In this vein, any step that stands between me and typing words is a nuisance. I don’t want to have to create a node, add a block, remember Markdown formatting, or anything else. My creativity comes from me, not any software program, so I want an invisible notetaking interface that I have to spend zero time thinking about.

This pretty much disqualifies the new wave of “graph-based” Second Brain apps, which are inspired by coding environments made by and for software developers. I don’t want to spend time doing the things they seem to require: creating bidirectional links, adding tags, defining templates, choosing block types, and filling in properties…it’s all time and energy I’d much rather spend actually doing the work I know needs to be done.

This is the value of using a simple tool: there’s nothing to get distracted by, no busywork to procrastinate with, and no advanced functionality that I have to learn before producing value. It’s a dumb tool, as the most reliable tools tend to be. The dumber the tool, the more my intelligence has room to shine.

6. Integration with Readwise (to automatically save highlights from ebooks and online articles)

Readwise is an exceptional tool that covers almost all my digital reading needs, from importing highlights from Kindle ebooks to highlights saved from online articles to excerpts saved from web pages.

Their software is exceptional, providing everything I can imagine ever needing in a reading app (and a lot I never imagined as well). I depend on their read-later app Reader as my go-to source for content consumption anytime I have free time.

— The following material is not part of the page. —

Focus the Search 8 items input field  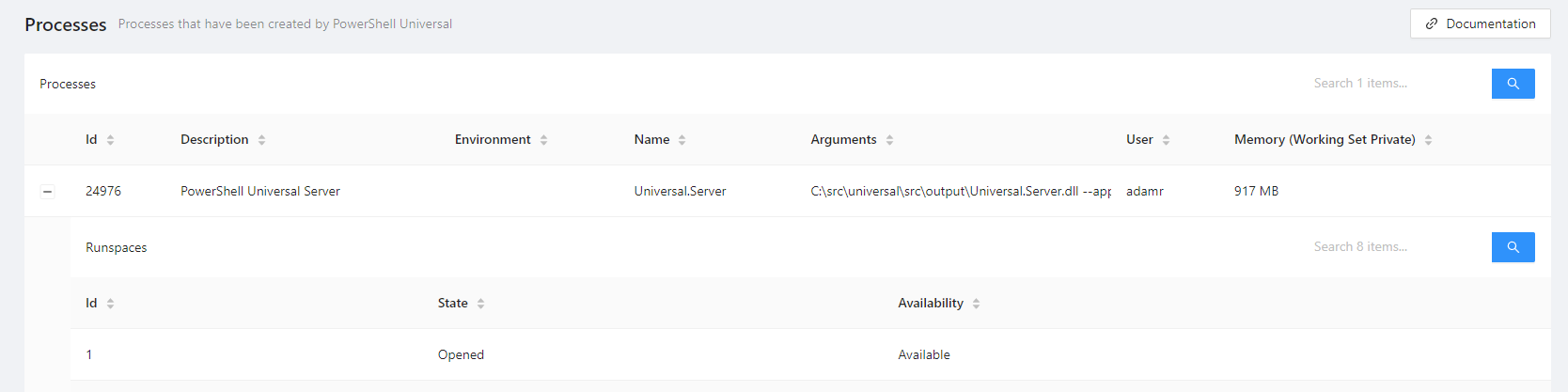pos(1395,247)
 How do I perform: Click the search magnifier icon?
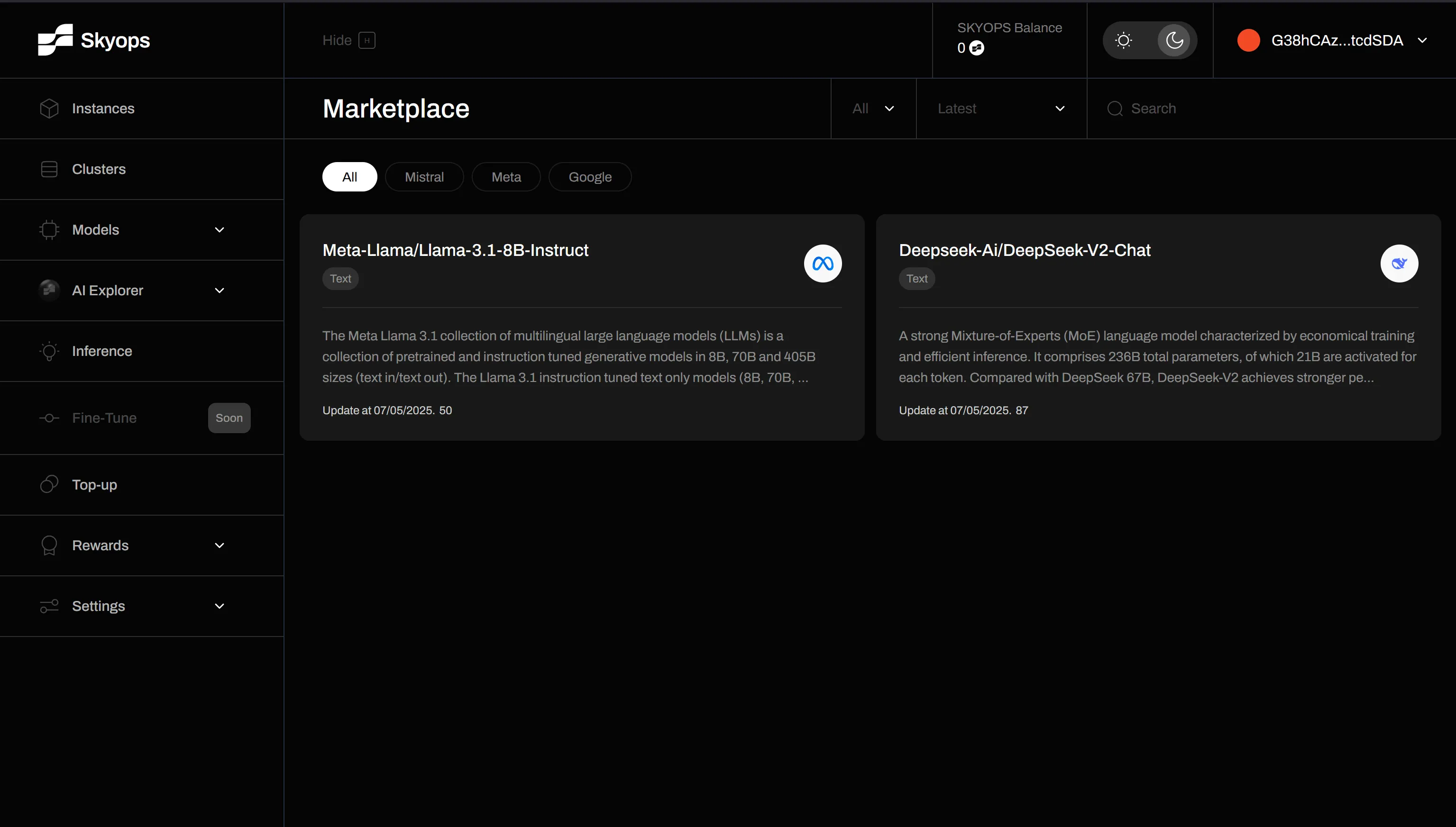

That means any Second Brain app I switch to needs to have an integration with Readwise. They currently offer the following apps as “export” options (in addition to Evernote):

Readwise Export Options

This helpful constraint means that I would only choose from among the apps shown above for my next Second Brain platform.

Which tool will you choose? 

Selecting the right app for your Second Brain is no trivial matter; it’s choosing a companion for your intellectual journey. While I’ve laid out criteria that matter most to me, it’s imperative that you identify what you prioritize. 

In an age where technology is ever-evolving, sometimes simplicity, reliability, and ease of use outweigh shiny new features. Let’s not forget that the essence of our Second Brain is the content, not the tool. The tool should merely serve as an enabler, allowing our thoughts, insights, and ideas to flow effortlessly. 

So as you make your decision, ask yourself: Does this tool enhance my thinking or hinder it?